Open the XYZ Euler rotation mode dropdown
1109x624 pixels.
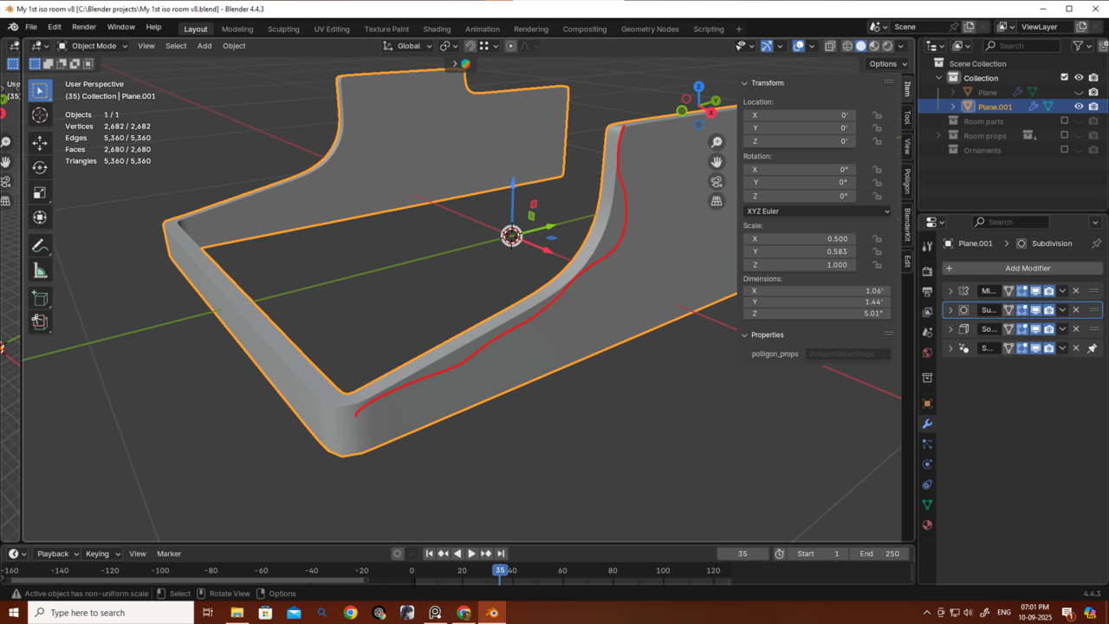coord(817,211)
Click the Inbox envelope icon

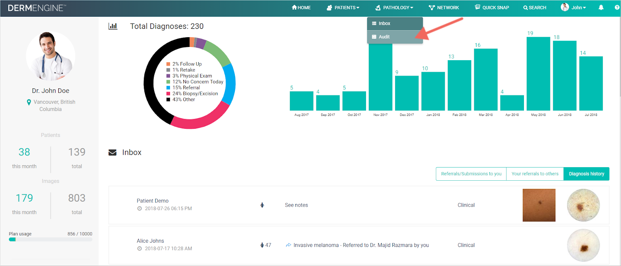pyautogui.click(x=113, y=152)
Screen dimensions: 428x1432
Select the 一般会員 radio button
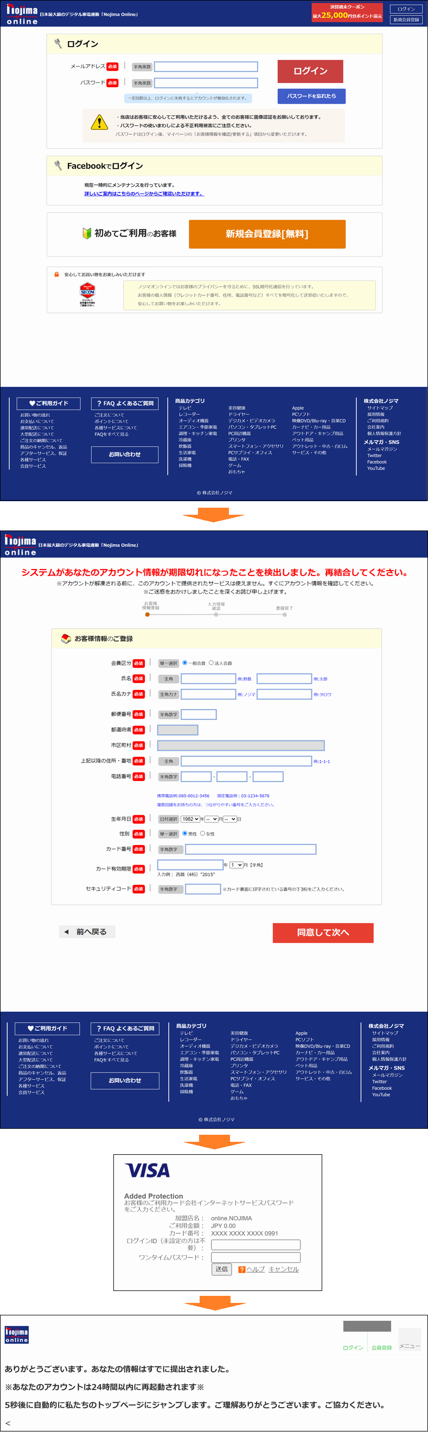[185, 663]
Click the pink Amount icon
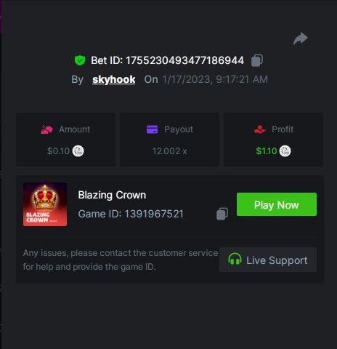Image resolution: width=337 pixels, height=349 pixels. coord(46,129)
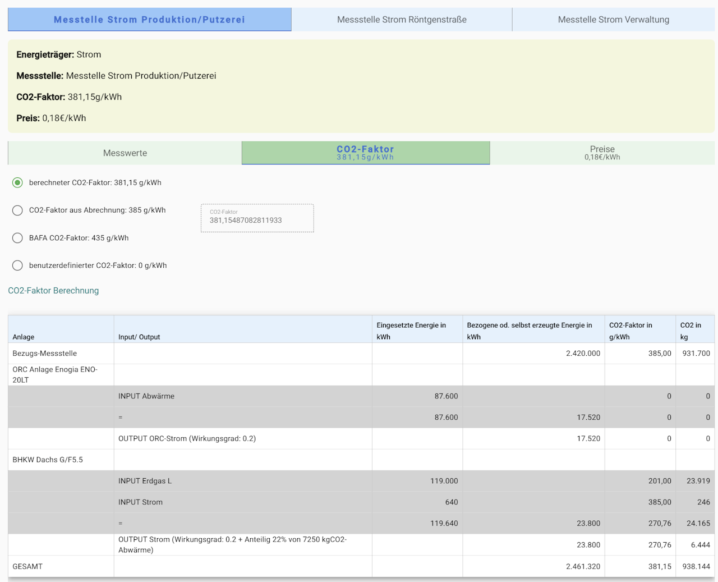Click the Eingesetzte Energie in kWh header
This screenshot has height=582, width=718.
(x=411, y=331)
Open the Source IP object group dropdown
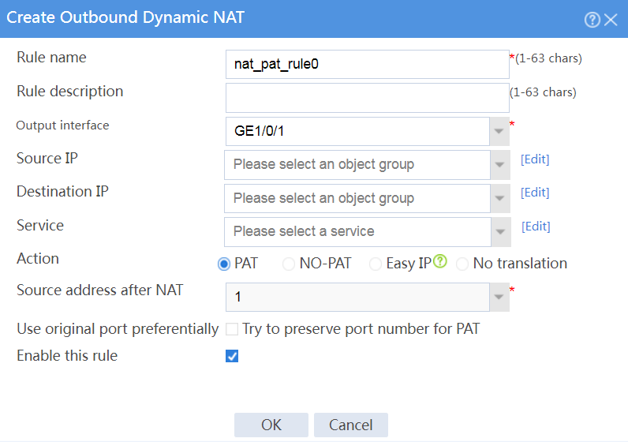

⁂

Beginning with the line that contains "1109x624 pixels.", print exactly every line through the end of the records, both included. Omit the pictures.

**Finished exercise**
1109x624 pixels.
coord(817,211)
Click the Inbox envelope icon

pyautogui.click(x=113, y=152)
Screen dimensions: 428x1432
Select the 一般会員 radio button
[185, 663]
Click the pink Amount icon
Image resolution: width=337 pixels, height=349 pixels. coord(46,129)
Click the Eingesetzte Energie in kWh header
This screenshot has height=582, width=718.
(x=411, y=331)
Open the Source IP object group dropdown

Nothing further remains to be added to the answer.